__What you have to do__
Print every one of the following records verbatim, keeping each line unchanged.

__Extracted records__
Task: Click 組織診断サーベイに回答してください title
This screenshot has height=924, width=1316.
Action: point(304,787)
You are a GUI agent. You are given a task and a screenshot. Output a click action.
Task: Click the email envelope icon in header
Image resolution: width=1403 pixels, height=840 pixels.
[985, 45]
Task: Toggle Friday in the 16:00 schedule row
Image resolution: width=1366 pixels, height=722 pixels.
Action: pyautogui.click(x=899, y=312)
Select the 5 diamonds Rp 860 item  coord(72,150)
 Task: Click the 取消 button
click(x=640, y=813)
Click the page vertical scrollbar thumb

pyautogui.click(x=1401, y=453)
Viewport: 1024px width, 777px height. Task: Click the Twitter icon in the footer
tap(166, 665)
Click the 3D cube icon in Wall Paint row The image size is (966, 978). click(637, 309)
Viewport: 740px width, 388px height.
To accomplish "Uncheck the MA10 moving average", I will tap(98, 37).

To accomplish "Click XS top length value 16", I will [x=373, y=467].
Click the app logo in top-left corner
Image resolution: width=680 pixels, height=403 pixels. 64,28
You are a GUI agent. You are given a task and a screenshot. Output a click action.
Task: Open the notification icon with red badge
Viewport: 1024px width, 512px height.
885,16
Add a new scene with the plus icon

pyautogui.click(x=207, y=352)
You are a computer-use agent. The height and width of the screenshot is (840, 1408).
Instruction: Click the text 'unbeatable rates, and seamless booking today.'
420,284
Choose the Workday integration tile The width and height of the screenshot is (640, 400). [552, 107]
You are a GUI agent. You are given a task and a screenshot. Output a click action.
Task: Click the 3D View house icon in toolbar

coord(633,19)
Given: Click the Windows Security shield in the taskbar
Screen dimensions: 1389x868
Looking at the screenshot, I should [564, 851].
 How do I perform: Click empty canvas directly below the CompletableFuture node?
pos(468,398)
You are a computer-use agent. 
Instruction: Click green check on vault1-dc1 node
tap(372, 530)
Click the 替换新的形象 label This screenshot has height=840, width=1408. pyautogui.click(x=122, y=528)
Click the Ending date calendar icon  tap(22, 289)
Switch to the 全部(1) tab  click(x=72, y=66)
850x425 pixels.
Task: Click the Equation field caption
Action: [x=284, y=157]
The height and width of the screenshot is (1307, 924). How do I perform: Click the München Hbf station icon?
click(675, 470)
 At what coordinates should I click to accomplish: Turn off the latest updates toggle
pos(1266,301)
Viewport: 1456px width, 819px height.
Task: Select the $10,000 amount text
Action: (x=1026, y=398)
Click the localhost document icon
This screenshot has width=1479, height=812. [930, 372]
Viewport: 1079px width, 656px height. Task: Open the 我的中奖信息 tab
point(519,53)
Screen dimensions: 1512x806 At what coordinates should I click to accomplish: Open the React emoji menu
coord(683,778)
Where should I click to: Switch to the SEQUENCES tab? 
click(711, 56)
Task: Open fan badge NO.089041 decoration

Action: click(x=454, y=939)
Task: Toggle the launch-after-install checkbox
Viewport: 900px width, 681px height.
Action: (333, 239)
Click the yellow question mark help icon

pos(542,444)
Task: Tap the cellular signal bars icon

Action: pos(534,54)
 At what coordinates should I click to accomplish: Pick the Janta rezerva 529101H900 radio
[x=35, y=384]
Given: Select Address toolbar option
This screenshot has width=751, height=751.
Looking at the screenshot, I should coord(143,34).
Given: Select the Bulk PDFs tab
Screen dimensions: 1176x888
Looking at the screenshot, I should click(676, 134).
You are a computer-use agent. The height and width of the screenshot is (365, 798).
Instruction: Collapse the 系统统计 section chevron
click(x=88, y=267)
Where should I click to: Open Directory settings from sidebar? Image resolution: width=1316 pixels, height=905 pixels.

__Written response__
Task: Click 組織診断サーベイに回答してください title
This screenshot has height=924, width=1316.
Action: point(304,787)
You are a GUI agent. You are given a task and a screenshot. Output a click action.
Task: Click the email envelope icon in header
Image resolution: width=1403 pixels, height=840 pixels.
[985, 45]
Task: Toggle Friday in the 16:00 schedule row
Image resolution: width=1366 pixels, height=722 pixels.
Action: pyautogui.click(x=899, y=312)
Select the 5 diamonds Rp 860 item  coord(72,150)
 Task: Click the 取消 button
click(x=640, y=813)
Click the page vertical scrollbar thumb

pyautogui.click(x=1401, y=453)
Viewport: 1024px width, 777px height. Task: Click the Twitter icon in the footer
tap(166, 665)
Click the 3D cube icon in Wall Paint row The image size is (966, 978). click(637, 309)
Viewport: 740px width, 388px height.
To accomplish "Uncheck the MA10 moving average", I will tap(98, 37).

To accomplish "Click XS top length value 16", I will [x=373, y=467].
Click the app logo in top-left corner
Image resolution: width=680 pixels, height=403 pixels. 64,28
You are a GUI agent. You are given a task and a screenshot. Output a click action.
Task: Open the notification icon with red badge
Viewport: 1024px width, 512px height.
885,16
Add a new scene with the plus icon

pyautogui.click(x=207, y=352)
You are a computer-use agent. The height and width of the screenshot is (840, 1408).
Instruction: Click the text 'unbeatable rates, and seamless booking today.'
420,284
Choose the Workday integration tile The width and height of the screenshot is (640, 400). [552, 107]
You are a GUI agent. You are given a task and a screenshot. Output a click action.
Task: Click the 3D View house icon in toolbar

coord(633,19)
Given: Click the Windows Security shield in the taskbar
Screen dimensions: 1389x868
Looking at the screenshot, I should [564, 851].
 How do I perform: Click empty canvas directly below the CompletableFuture node?
pos(468,398)
You are a computer-use agent. 
Instruction: Click green check on vault1-dc1 node
tap(372, 530)
Click the 替换新的形象 label This screenshot has height=840, width=1408. pyautogui.click(x=122, y=528)
Click the Ending date calendar icon  tap(22, 289)
Switch to the 全部(1) tab  click(x=72, y=66)
850x425 pixels.
Task: Click the Equation field caption
Action: [x=284, y=157]
The height and width of the screenshot is (1307, 924). How do I perform: Click the München Hbf station icon?
click(675, 470)
 At what coordinates should I click to accomplish: Turn off the latest updates toggle
pos(1266,301)
Viewport: 1456px width, 819px height.
Task: Select the $10,000 amount text
Action: (x=1026, y=398)
Click the localhost document icon
This screenshot has width=1479, height=812. [930, 372]
Viewport: 1079px width, 656px height. Task: Open the 我的中奖信息 tab
point(519,53)
Screen dimensions: 1512x806 At what coordinates should I click to accomplish: Open the React emoji menu
coord(683,778)
Where should I click to: Switch to the SEQUENCES tab? 
click(711, 56)
Task: Open fan badge NO.089041 decoration

Action: click(x=454, y=939)
Task: Toggle the launch-after-install checkbox
Viewport: 900px width, 681px height.
Action: (333, 239)
Click the yellow question mark help icon

pos(542,444)
Task: Tap the cellular signal bars icon

Action: pos(534,54)
 At what coordinates should I click to accomplish: Pick the Janta rezerva 529101H900 radio
[x=35, y=384]
Given: Select Address toolbar option
This screenshot has width=751, height=751.
Looking at the screenshot, I should coord(143,34).
Given: Select the Bulk PDFs tab
Screen dimensions: 1176x888
Looking at the screenshot, I should click(676, 134).
You are a computer-use agent. The height and width of the screenshot is (365, 798).
Instruction: Collapse the 系统统计 section chevron
click(x=88, y=267)
Where should I click to: Open Directory settings from sidebar? Image resolution: width=1316 pixels, height=905 pixels.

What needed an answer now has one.